### What is expected
These records must be written out again exactly.

(Saved entries)

/---

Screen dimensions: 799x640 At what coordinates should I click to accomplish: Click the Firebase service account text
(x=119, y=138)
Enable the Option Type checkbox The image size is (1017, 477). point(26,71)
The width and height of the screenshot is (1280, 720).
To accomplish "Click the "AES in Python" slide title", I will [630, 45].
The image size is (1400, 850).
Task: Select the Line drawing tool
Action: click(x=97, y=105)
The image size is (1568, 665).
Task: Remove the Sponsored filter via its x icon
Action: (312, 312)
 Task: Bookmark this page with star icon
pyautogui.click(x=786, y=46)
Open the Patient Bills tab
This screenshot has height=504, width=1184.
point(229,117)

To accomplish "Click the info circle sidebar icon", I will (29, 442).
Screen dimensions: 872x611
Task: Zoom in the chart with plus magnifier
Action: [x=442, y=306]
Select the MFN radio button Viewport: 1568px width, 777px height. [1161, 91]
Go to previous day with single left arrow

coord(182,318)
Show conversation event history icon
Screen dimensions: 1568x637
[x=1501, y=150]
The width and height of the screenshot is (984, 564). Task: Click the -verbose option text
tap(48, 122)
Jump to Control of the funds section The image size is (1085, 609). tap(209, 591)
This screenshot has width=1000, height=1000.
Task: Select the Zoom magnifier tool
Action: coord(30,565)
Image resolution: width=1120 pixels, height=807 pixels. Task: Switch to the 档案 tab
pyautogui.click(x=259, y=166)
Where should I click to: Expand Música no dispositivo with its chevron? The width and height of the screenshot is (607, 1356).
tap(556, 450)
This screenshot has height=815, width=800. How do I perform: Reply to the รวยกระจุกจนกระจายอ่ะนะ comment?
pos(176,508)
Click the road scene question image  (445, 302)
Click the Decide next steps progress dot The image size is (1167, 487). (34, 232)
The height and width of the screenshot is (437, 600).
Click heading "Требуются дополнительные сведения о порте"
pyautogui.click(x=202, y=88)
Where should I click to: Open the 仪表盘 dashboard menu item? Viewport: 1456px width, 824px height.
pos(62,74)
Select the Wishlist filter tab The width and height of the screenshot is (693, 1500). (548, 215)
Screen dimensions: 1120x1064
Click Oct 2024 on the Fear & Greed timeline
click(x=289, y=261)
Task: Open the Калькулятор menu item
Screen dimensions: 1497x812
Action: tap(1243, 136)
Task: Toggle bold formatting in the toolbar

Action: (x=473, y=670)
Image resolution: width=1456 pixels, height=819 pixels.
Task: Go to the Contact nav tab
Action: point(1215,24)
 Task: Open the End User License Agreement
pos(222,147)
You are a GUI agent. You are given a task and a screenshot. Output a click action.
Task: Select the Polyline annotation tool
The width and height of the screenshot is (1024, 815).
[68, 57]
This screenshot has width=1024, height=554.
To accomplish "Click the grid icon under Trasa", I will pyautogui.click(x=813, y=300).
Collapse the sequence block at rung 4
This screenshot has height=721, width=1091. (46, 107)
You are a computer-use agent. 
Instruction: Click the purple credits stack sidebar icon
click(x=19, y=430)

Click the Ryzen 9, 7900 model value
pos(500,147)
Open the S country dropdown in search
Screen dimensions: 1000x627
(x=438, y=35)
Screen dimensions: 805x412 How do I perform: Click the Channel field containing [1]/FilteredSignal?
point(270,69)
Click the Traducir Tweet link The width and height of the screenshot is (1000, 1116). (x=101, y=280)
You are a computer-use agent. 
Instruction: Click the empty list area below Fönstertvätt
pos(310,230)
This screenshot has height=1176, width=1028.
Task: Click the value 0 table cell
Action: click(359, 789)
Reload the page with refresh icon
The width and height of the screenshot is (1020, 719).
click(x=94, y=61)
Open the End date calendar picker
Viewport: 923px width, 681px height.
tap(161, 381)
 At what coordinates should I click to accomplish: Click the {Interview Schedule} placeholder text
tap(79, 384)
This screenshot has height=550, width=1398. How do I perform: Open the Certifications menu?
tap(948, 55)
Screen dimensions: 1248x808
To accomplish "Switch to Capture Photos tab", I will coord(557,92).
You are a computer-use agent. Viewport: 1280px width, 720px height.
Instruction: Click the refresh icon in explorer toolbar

\---

### Answer for the task
Screen dimensions: 799x640 At what coordinates should I click to accomplish: Click the Firebase service account text
(x=119, y=138)
Enable the Option Type checkbox The image size is (1017, 477). point(26,71)
The width and height of the screenshot is (1280, 720).
To accomplish "Click the "AES in Python" slide title", I will [630, 45].
The image size is (1400, 850).
Task: Select the Line drawing tool
Action: click(x=97, y=105)
The image size is (1568, 665).
Task: Remove the Sponsored filter via its x icon
Action: (312, 312)
 Task: Bookmark this page with star icon
pyautogui.click(x=786, y=46)
Open the Patient Bills tab
This screenshot has height=504, width=1184.
point(229,117)

To accomplish "Click the info circle sidebar icon", I will (29, 442).
Screen dimensions: 872x611
Task: Zoom in the chart with plus magnifier
Action: [x=442, y=306]
Select the MFN radio button Viewport: 1568px width, 777px height. [1161, 91]
Go to previous day with single left arrow

coord(182,318)
Show conversation event history icon
Screen dimensions: 1568x637
[x=1501, y=150]
The width and height of the screenshot is (984, 564). Task: Click the -verbose option text
tap(48, 122)
Jump to Control of the funds section The image size is (1085, 609). tap(209, 591)
This screenshot has width=1000, height=1000.
Task: Select the Zoom magnifier tool
Action: coord(30,565)
Image resolution: width=1120 pixels, height=807 pixels. Task: Switch to the 档案 tab
pyautogui.click(x=259, y=166)
Where should I click to: Expand Música no dispositivo with its chevron? The width and height of the screenshot is (607, 1356).
tap(556, 450)
This screenshot has height=815, width=800. How do I perform: Reply to the รวยกระจุกจนกระจายอ่ะนะ comment?
pos(176,508)
Click the road scene question image  (445, 302)
Click the Decide next steps progress dot The image size is (1167, 487). (34, 232)
The height and width of the screenshot is (437, 600).
Click heading "Требуются дополнительные сведения о порте"
pyautogui.click(x=202, y=88)
Where should I click to: Open the 仪表盘 dashboard menu item? Viewport: 1456px width, 824px height.
pos(62,74)
Select the Wishlist filter tab The width and height of the screenshot is (693, 1500). (548, 215)
Screen dimensions: 1120x1064
Click Oct 2024 on the Fear & Greed timeline
click(x=289, y=261)
Task: Open the Калькулятор menu item
Screen dimensions: 1497x812
Action: tap(1243, 136)
Task: Toggle bold formatting in the toolbar

Action: (x=473, y=670)
Image resolution: width=1456 pixels, height=819 pixels.
Task: Go to the Contact nav tab
Action: point(1215,24)
 Task: Open the End User License Agreement
pos(222,147)
You are a GUI agent. You are given a task and a screenshot. Output a click action.
Task: Select the Polyline annotation tool
The width and height of the screenshot is (1024, 815).
[68, 57]
This screenshot has width=1024, height=554.
To accomplish "Click the grid icon under Trasa", I will pyautogui.click(x=813, y=300).
Collapse the sequence block at rung 4
This screenshot has height=721, width=1091. (46, 107)
You are a computer-use agent. 
Instruction: Click the purple credits stack sidebar icon
click(x=19, y=430)

Click the Ryzen 9, 7900 model value
pos(500,147)
Open the S country dropdown in search
Screen dimensions: 1000x627
(x=438, y=35)
Screen dimensions: 805x412 How do I perform: Click the Channel field containing [1]/FilteredSignal?
point(270,69)
Click the Traducir Tweet link The width and height of the screenshot is (1000, 1116). (x=101, y=280)
You are a computer-use agent. 
Instruction: Click the empty list area below Fönstertvätt
pos(310,230)
This screenshot has height=1176, width=1028.
Task: Click the value 0 table cell
Action: click(359, 789)
Reload the page with refresh icon
The width and height of the screenshot is (1020, 719).
click(x=94, y=61)
Open the End date calendar picker
Viewport: 923px width, 681px height.
tap(161, 381)
 At what coordinates should I click to accomplish: Click the {Interview Schedule} placeholder text
tap(79, 384)
This screenshot has height=550, width=1398. How do I perform: Open the Certifications menu?
tap(948, 55)
Screen dimensions: 1248x808
To accomplish "Switch to Capture Photos tab", I will coord(557,92).
You are a computer-use agent. Viewport: 1280px width, 720px height.
Instruction: Click the refresh icon in explorer toolbar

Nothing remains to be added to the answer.